:: Text to read ::
Pair-By-Pair: What Moves Each One In 2026

1) EUR/USD

What moves it

Rate-path repricing and shifts in risk regimes can dominate. During risk-off episodes, demand for USD liquidity can pressure EUR/USD quickly; in risk-on conditions it may appreciate more gradually.


Catalyst checklist

  • US inflation and labor surprises that alter Fed expectations

  • Euro area growth surprises that shift ECB easing assumptions

  • Trade and tariff headlines that compress global risk appetite


Tell-tale behavior

Sharp downside in stress; slower, steadier upside when carry and valuation reassert.


2) USD/JPY

What moves it

More volatility-sensitive than a slow carry trade. Repricing of Japan rates and global risk swings can trigger rapid reversals.


Catalyst checklist

  • BoJ communication and policy-normalization signals

  • US yield swings on growth or inflation surprises

  • Equity drawdowns that unwind carry


Tell-tale behavior

Trends in calm markets; sharp reversals when volatility rises. Disproportionate yield moves can precede FX acceleration.


3) GBP/USD

What moves it

Rate differentials and confidence. Sterling can swing around inflation persistence, growth weakness, and fiscal credibility headlines.


Catalyst checklist

  • UK services inflation, wages, and retail activity

  • BoE guidance on the pace of easing

  • Broad USD risk swings that overwhelm UK idiosyncrasies


Tell-tale behavior

Rallies can be fragile during broad USD strength; when USD weakens, GBP can rise quickly if rates expectations reprice.


4) USD/CHF

What moves it

Risk premia and policy response. CHF often appreciates during stress; intervention risk can shape speed and persistence.


Catalyst checklist

  • Geopolitical escalation or risk sentiment deterioration

  • Credit events or banking stress narratives

  • Signals that reprice intervention probability


Tell-tale behavior

Sharp, directional moves in stress, followed by abrupt reversals when conditions stabilize.


5) USD/CAD

What moves it

Oil prices and North American macro risk, with trade uncertainty amplifying otherwise oil-driven moves.


Catalyst checklist

  • Oil shocks from geopolitics and supply routes

  • US trade policy headlines repricing cross-border growth

  • Canadian growth prints shifting the domestic rate path


Tell-tale behavior

Strongest trends when oil and risk sentiment align; volatility rises when oil signals diverge from rate spreads.


6) AUD/USD

What moves it

Barometer for global growth and risk regimes, with enough yield sensitivity to attract positioning when volatility is low.

:: Material ::
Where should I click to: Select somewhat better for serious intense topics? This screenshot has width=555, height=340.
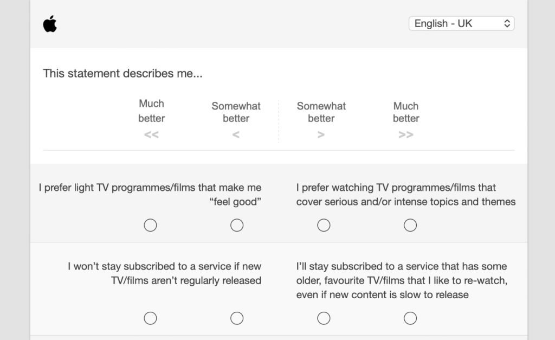324,225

:: Given request 1 ::
Answer these from the currency pair guide:
(a) Which currency does the guide say often appreciates during stress?
(b) For USD/JPY, what can precede FX acceleration?
(c) For USD/CAD, when does volatility rise?
:: Given request 2 ::
Please carry the currency pair guide forward from the point where it ends.

:: Final answer 1 ::
(a) CHF
(b) Disproportionate yield moves
(c) When oil signals diverge from rate spreads

:: Final answer 2 ::
Catalyst checklist

  • Global PMI momentum and risk appetite

  • Trade-policy developments affecting Asia-linked demand expectations

  • Shifts in the US rate path changing USD carry attractiveness


Tell-tale behavior

Fast drawdowns during volatility spikes; slower recoveries. Failure to rally on risk-on days can signal fragility.


7) NZD/USD

What moves it

Higher-beta cousin to AUD with thinner liquidity, making overshoots and frequent breaks more common.


Catalyst checklist

  • Broad risk sentiment shifts

  • Global rate volatility, especially the US curve

  • Commodity and Asia-growth narrative changes


Tell-tale behavior

Breaks technical levels more often and then mean-reverts; cleaner trends reflect sustained risk regimes.


8) EUR/JPY

What moves it

Blends carry conditions with Japanese volatility. Calm periods behave like carry; stress periods turn it into a deleveraging instrument.


Catalyst checklist

  • BoJ-driven yield volatility

  • European growth surprises and political risk premia

  • Equity drawdowns and volatility spikes


Tell-tale behavior

Declines often occur faster than rallies; failure to recover quickly after a volatility spike can signal a longer unwind.


9) AUD/JPY

What moves it

A clean risk-on carry versus risk-off unwind gauge, often capturing regime changes early when trade and geopolitics are unstable.


Catalyst checklist

  • Volatility spikes and equity drawdowns

  • BoJ surprises that reprice JPY funding costs

  • Asia-linked growth narrative shifts


Tell-tale behavior

Crowded carry positioning can produce steep unwinds; lighter positioning tends to stabilize faster after shocks.


10) EUR/GBP

What moves it

Relative-value cross for policy divergence within Europe without USD headline interference; reacts to which economy weakens faster and which central bank is expected to ease more.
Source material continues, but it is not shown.